People in their early 60s who refused an AstraZeneca coronavirus vaccine will be offered an alternative in the near future after all, health minister Hugo de Jonge has told MPs.

Earlier the minister had said that people had to take whatever vaccine they were offered or go without. This time round they will be called up by their local health board rather than family doctor and will be given either a Pfizer, Moderna or Janssen vaccine, De Jonge said.

More than 16,000 people had signed a petition calling on the government to offer them an alternative to the AstraZeneca vaccine, which has been linked to very rare blood clots and is only used on the over 60s in the Netherlands.

‘I am 100% for vaccination and I am convinced it is the only way out of the pandemic,’ signatory René Vlietstra told current affairs programme Nieuwsuur. ‘But I do not have thrombosis or issues with my blood platelets and I am not planning to introduce something into my body which could increase my chances of developing them.’

It is unclear how many people refused the AstraZeneca vaccine and the RIVM estimates that the majority of 60 to 64-year-olds have been vaccinated at least once.
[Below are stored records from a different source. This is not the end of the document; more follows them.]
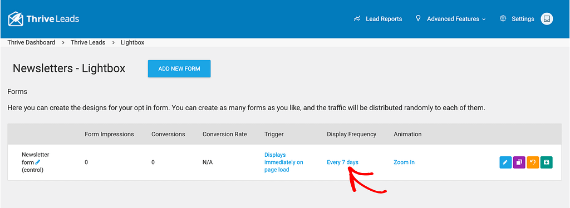Open the round inbox icon in header

pyautogui.click(x=547, y=19)
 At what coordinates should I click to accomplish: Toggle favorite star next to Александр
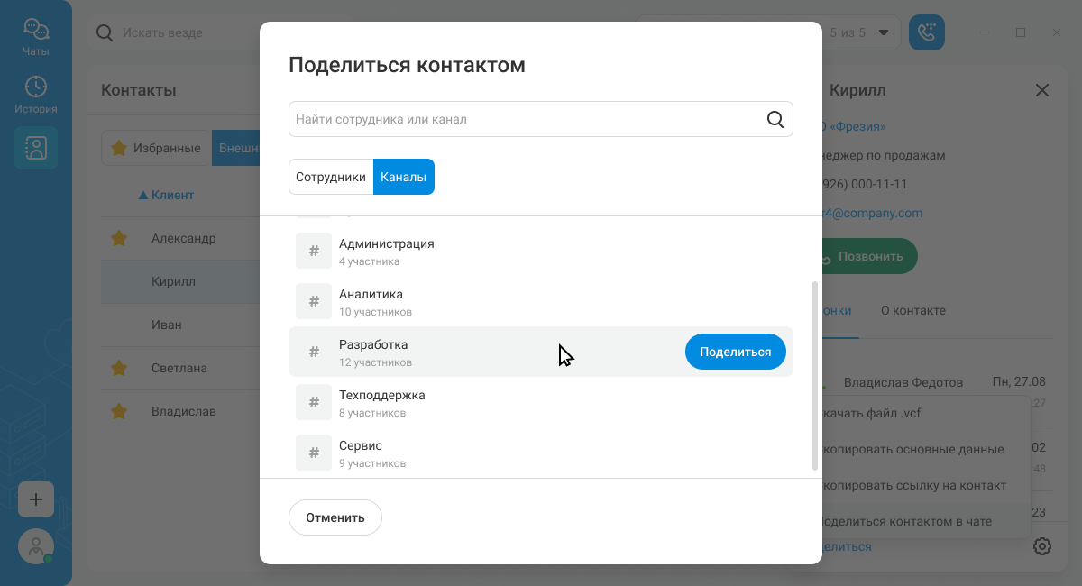click(118, 239)
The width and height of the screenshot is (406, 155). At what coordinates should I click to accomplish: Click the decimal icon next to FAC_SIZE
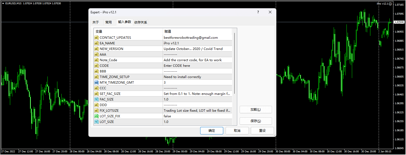96,99
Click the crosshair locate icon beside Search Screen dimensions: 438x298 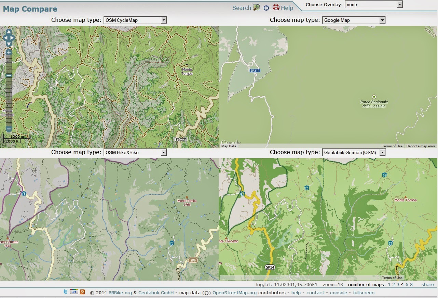[x=266, y=8]
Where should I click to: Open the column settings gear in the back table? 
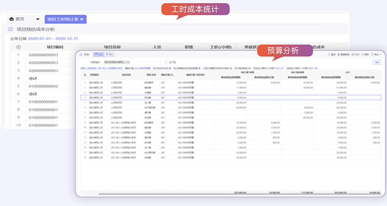tap(18, 47)
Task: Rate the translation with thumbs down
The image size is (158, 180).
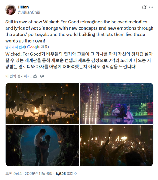Action: pos(42,76)
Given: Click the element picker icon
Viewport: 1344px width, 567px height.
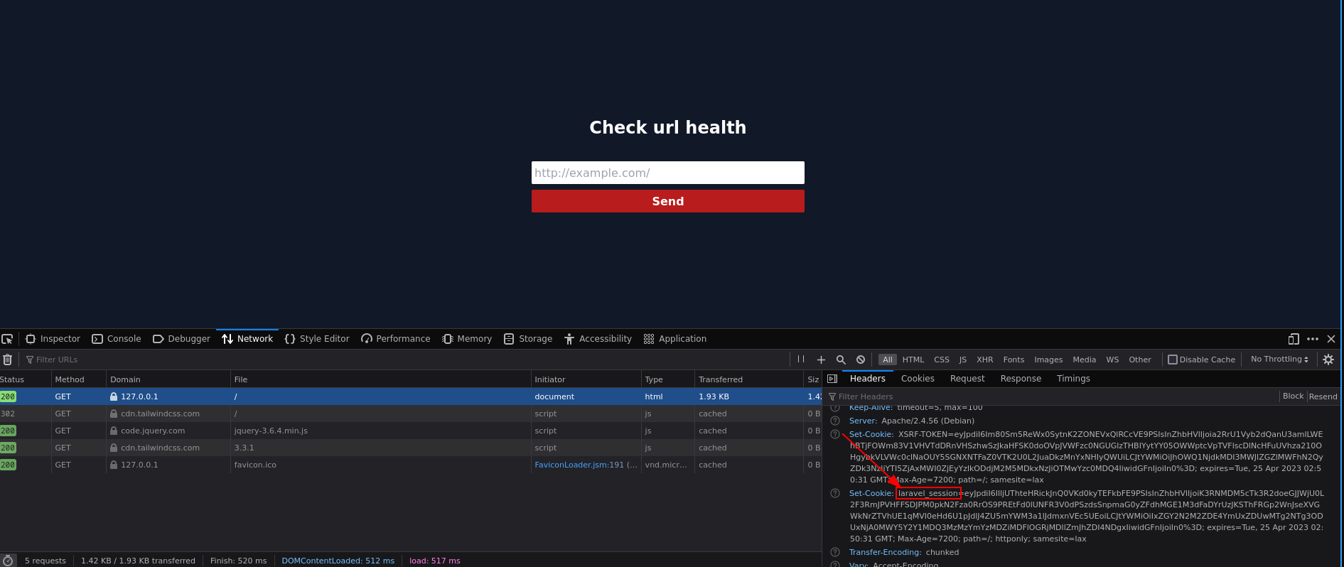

However some family doctors told Nieuwsuur that up to 70% of their patients had failed to show up for a jab. And anecdotal evidence would indicate that many have an ethnic minority background.

Research published by national statistics agency CBS last week showed that 70% of people do plan to be vaccinated or have already received at least one jab.

The number of vaccine doses administered in the Netherlands has now topped 9.3 million and people born in the early 1980s are now being called up to make an appointment.